British banks can cope with uncertainties surrounding Brexit, but tough competition in the mortgage market, weakening loan demand and slowing growth prospects could squeeze profitability, according to S&P Global Ratings.

In its report, "Limbo State Lingers for U.K. Banks," Ratings said its base-case economic forecast assumed that the U.K. will not leave the European Union without a deal. U.K. bank ratings would remain broadly stable under this scenario, it said.

However, on Aug. 28, the day the report was published, the U.K. government said it would suspend Parliament shortly after MPs returned in September. This would reduce the time MPs have to try to pass legislation to prevent a no-deal Brexit on Oct. 31, when the country is due to quit the EU. Prime Minister Boris Johnson has said the country will leave the EU on that date with or without a deal.

Ratings said in its report that a no-deal scenario that resulted in severe macroeconomic weakness could lead to rising personal and corporate U.K. insolvencies and weaker collateral values. This would eventually affect bank asset quality, undermining earnings and possibly capitalization, too.

"In that kind of no-deal scenario, we see outlook revisions as more likely than downgrades in the near term and, in our view, these factors would be relatively greater for smaller lenders, given their business focus on U.K. retail banking or property-related lending," said S&P Global Ratings.

The rating agency said recent half-year results showed the big U.K. banks were in a good position with robust asset quality metrics, stable capital, and healthy liquidity and funding. It said that capital distributions have increased as banks look to prioritize investor returns during a broadly benign period. Barclays PLC and Lloyds Banking Group PLC have announced dividend increases, with Lloyds and HSBC Holdings PLC executing buybacks, while Royal Bank of Scotland Group PLC has announced its second large special dividend.

Pressure on margins

However, Ratings said narrowing net interest margins have led banks to report lower operating revenue growth, and despite banks reporting stable earnings in the first half, lower profitability could result from pressured margins and slowing loan demand.

U.K. banks with more limited international diversification have tended to experience larger revenue declines and could face particular disruption in a no-deal scenario due to their focus on the U.K. market. Santander UK Group Holdings PLC and RBS both posted pronounced falls in operating revenues of around 8% in the first half of 2019 compared with a year earlier.
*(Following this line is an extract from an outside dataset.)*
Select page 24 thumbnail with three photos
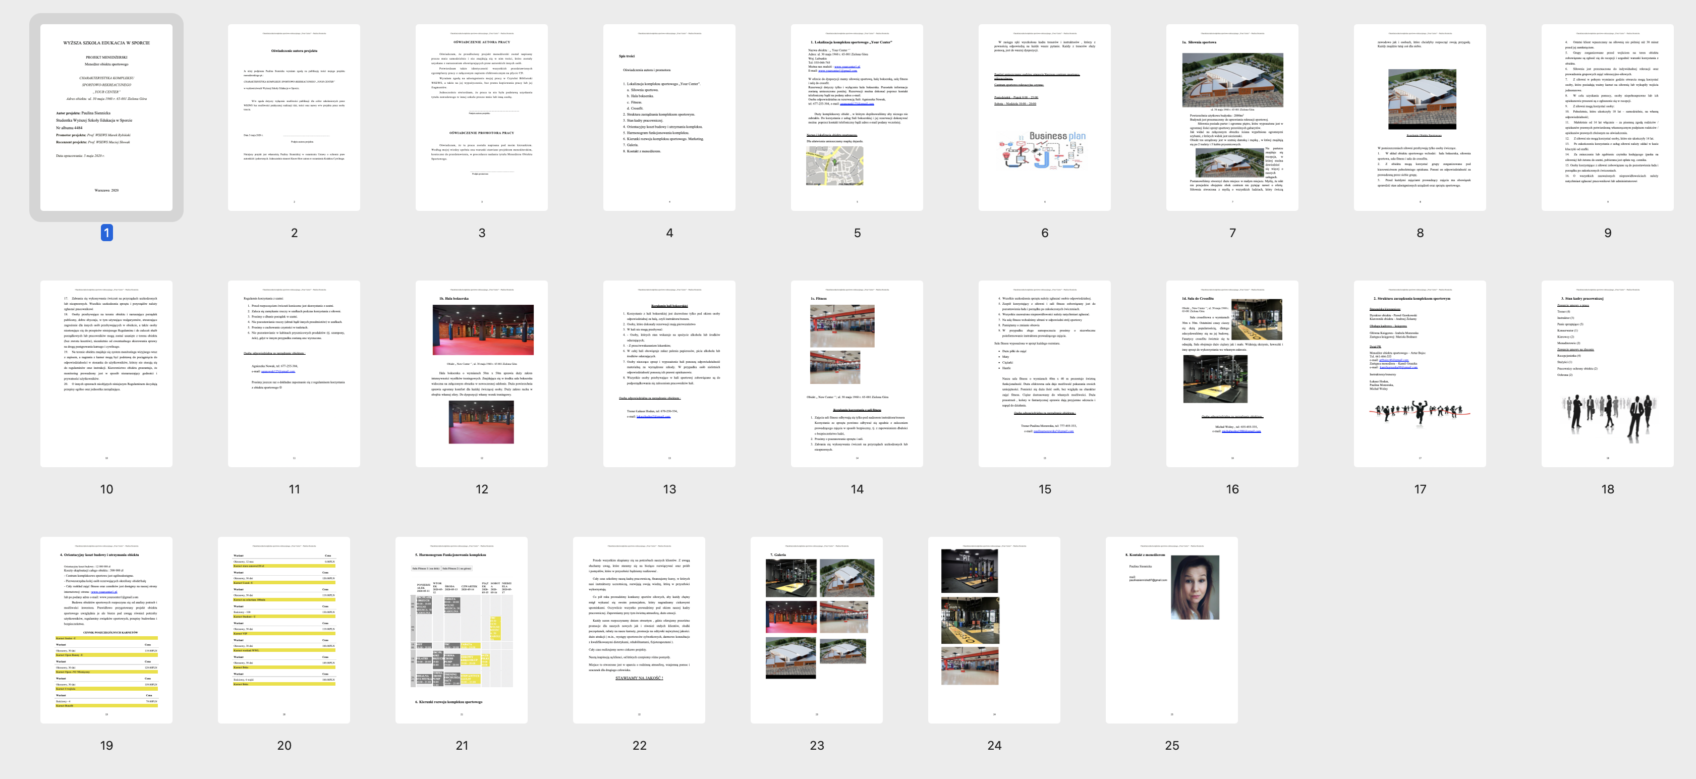The width and height of the screenshot is (1696, 779). pyautogui.click(x=994, y=630)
Banks' corporate clients have delayed investment decisions, resulting in higher deposits and moderating loan growth as business and consumer confidence reached five-year lows, the agency said.

S&P Global Ratings said banks’ management would counter pressure on margins by focusing aggressively on cost control rather than increasing risk appetite. It said relentless competition in the U.K. mortgage market has squeezed net interest margin for many quarters, and the agency said this could intensify as additional headwinds emerged.

It also said "exceptionally low and inverting yield curves" — indicating that investors expect slower inflation and tepid economic growth in future had increased the pace of erosion on lenders' net interest margins. Ratings also said banks with insufficient margins risked being left behind in the crucial field of technological development.